On Fri, 12 Jun 2009, David Young wrote:
> <soapbox>
> These difficulties sound like a symptom of the design flaw in NetBSD's
> IPsec that we should not repeat: hard-coding hooks in the IP input
> and output routines.  A design that re-used existing abstractions
> to provide building blocks to the operator---for example, an IPsec
> pseudo-interface where the IPsec processing occurs---would be more
> versatile and transparent, and it would spare us some complexity in the
> IP code.
> 
> You could attach to an IPsec pseudo-interface both a BPF tap, packet
> filters and translators.  It seems that a second attachment point for
> packet filters is what you need here.
> </soapbox>

I have to agree, though I'm not sure it's a flaw with NetBSD per se, but
rather a common thought process "flaw" in the IPsec community right from
the beginning or at least in my initial attempt to understand IPsec.

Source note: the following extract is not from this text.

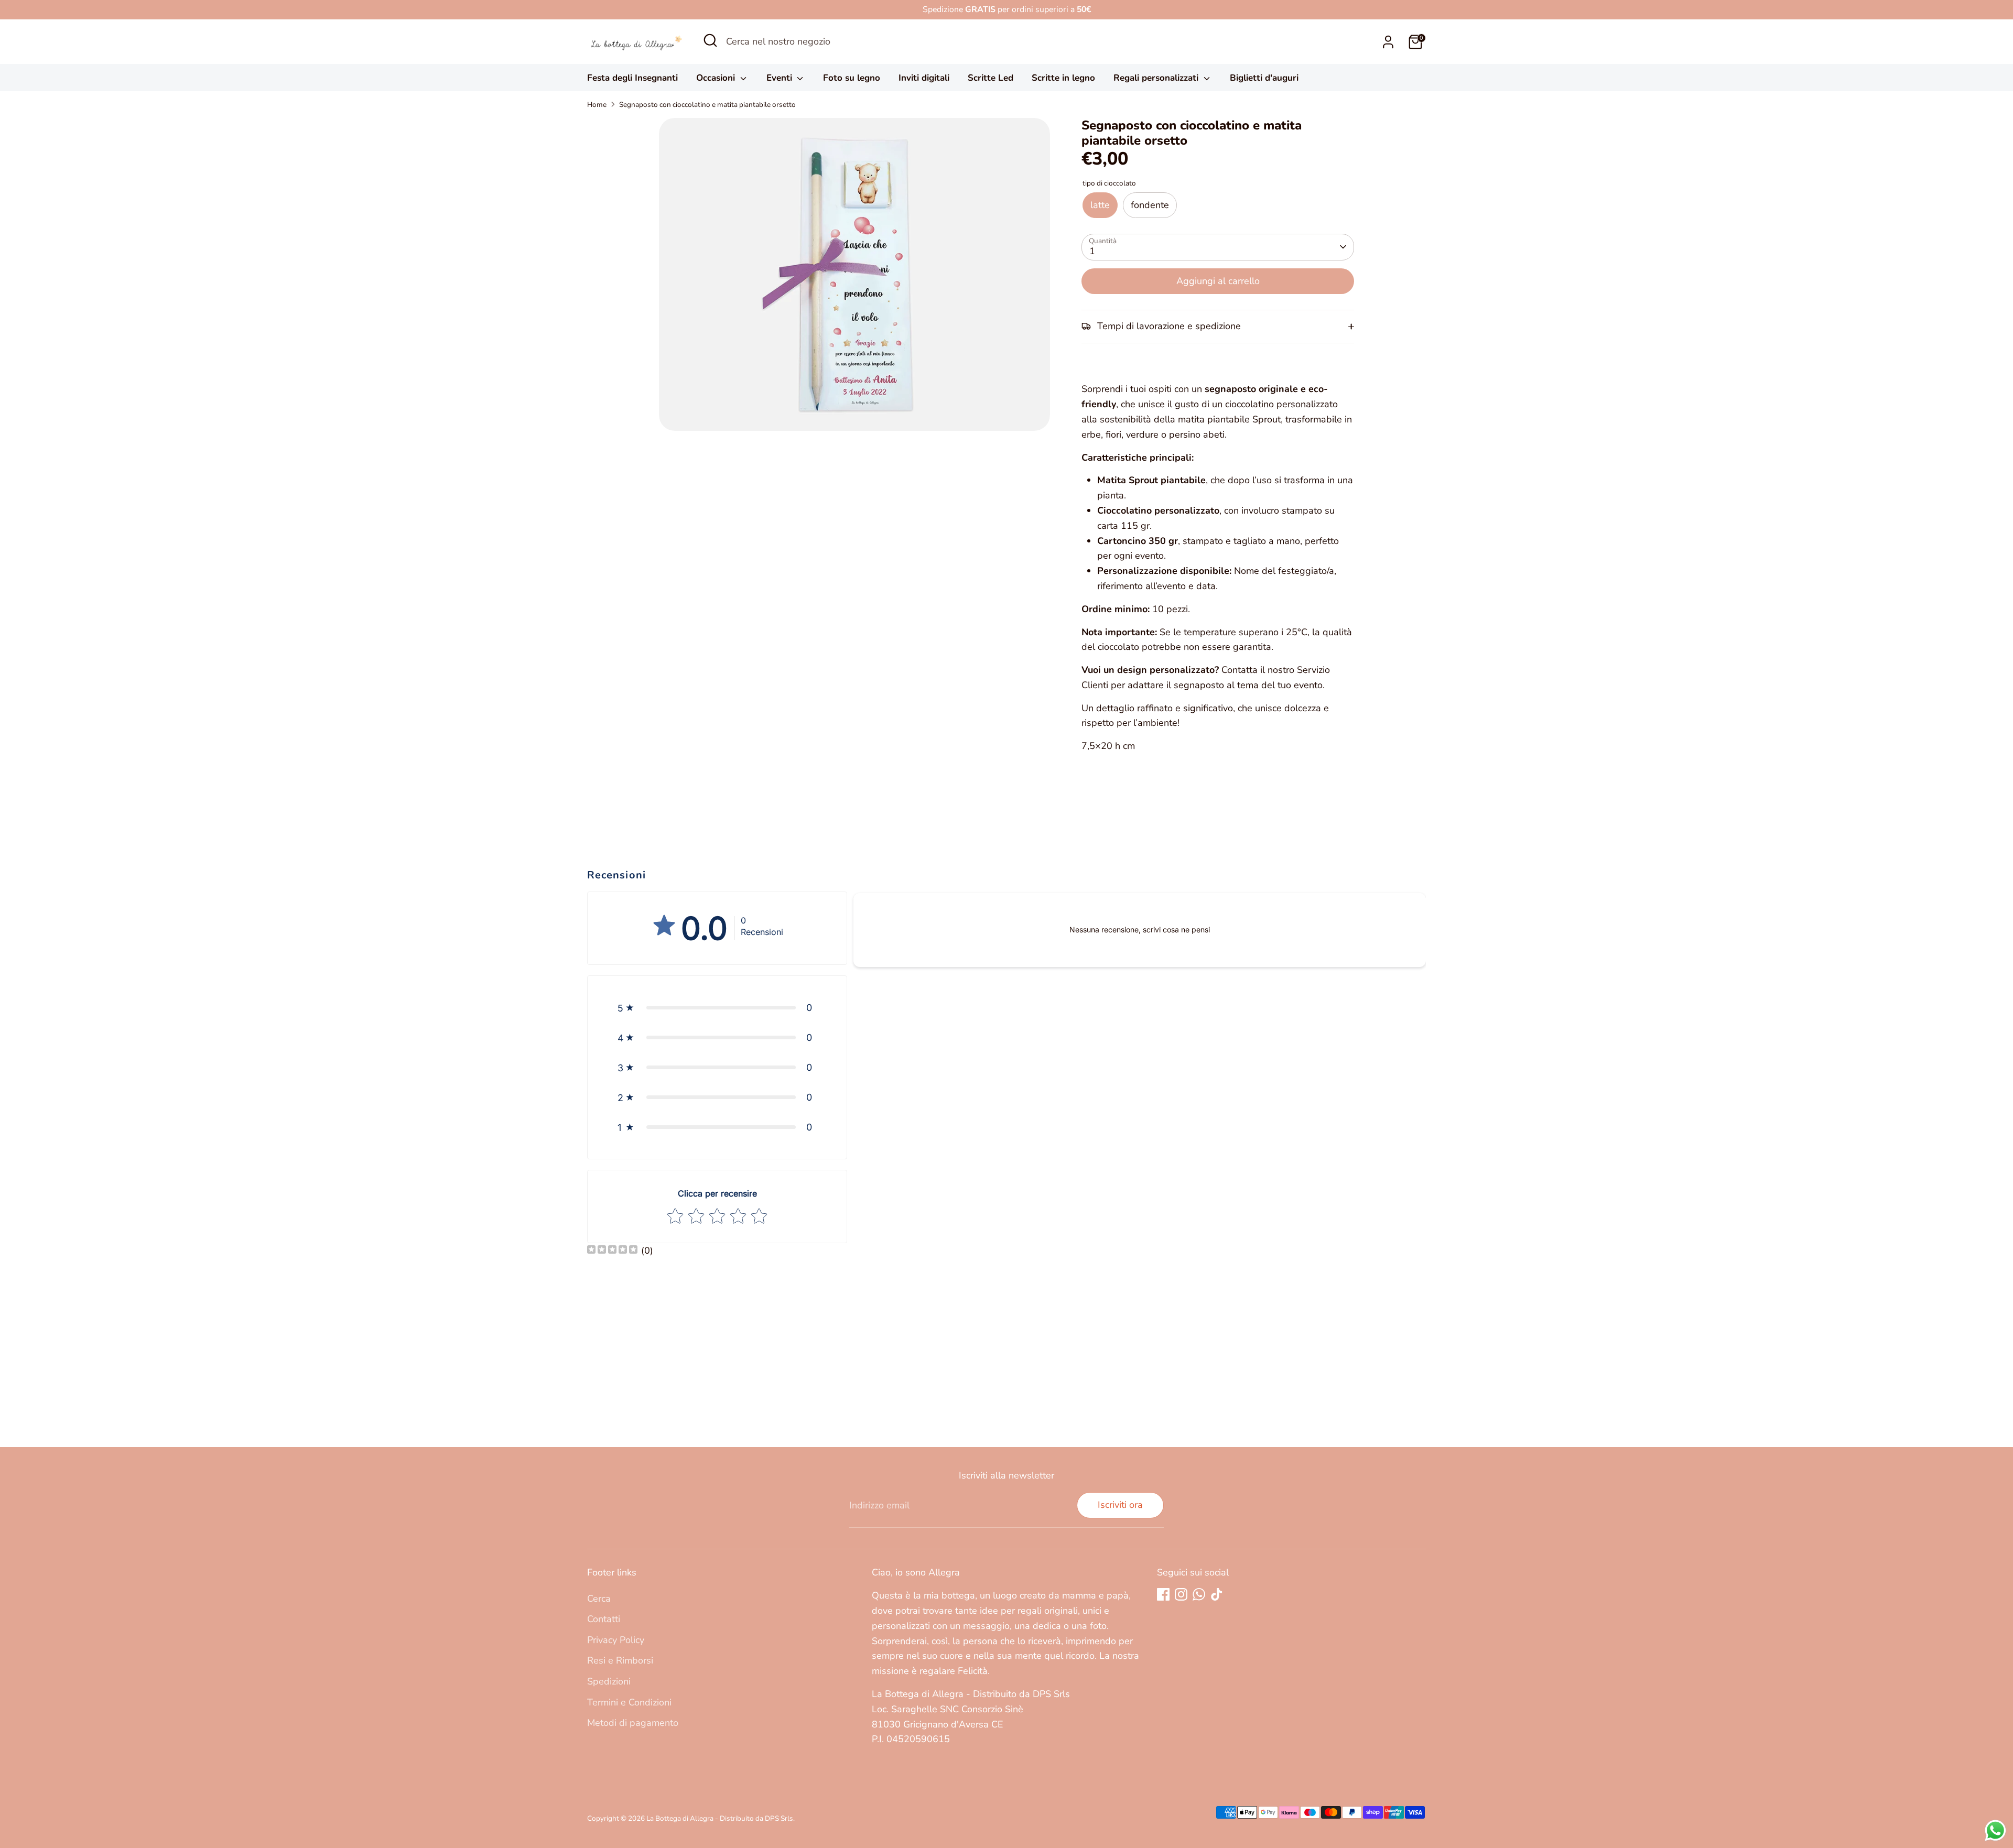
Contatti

Many other IPsec implementations I've seen, going right back to long
before any open-source platform supported IPsec, totally avoided having
IPsec appear as a real construct in any of the regular networking stack
-- it was more often just a fictional overlay controlled entirely
separately from the normal TCP/IP stack.  If you didn't know the host or
router had IPsec capabilities and that they were configured and working
then you'd never know there was anything different about it until you
put a tap on the network and discovered some or all of the traffic to
and from that host/router was encrypted.

For me this made the whole concept of IPsec, and especially the
practicalities of how to configure it usefully, almost infinitely more
difficult to understand than it should have been.  Once I finally
learned about using tunnels with IPsec and such then I could finally
grasp how IPsec was supposed to work and when I looked back at the
original non-tunnelled variant I could finally see what they were
talking about but I still thought it was (and is) a completely warped
concept.  To me tunnel mode IPsec should be the only way.  I can however
see how non-tunnelled IPsec might be easier to drop down on existing
hosts such that suddenly the network would (hopefully) be more secure
without the hosts having to do anything whatsoever.  It's more a
marketing and sales engineering feature than a real technical benefit
though.

After seeing the ultimately simple fix Hubert posted to re-enable PFIL
hooks for IPsec de-encapsulated packets I had a deja vu moment and I
think I can say this silliness has caused problems in other contexts as
well.

I guess the question would be if you're using non-tunnel-mode IPsec then
does passing the de-encapsulated packet through the PFIL hooks again
actually cause any other problems or confusions?  I suspect it would.

-- 
                                                Greg A. Woods
                                                Planix, Inc.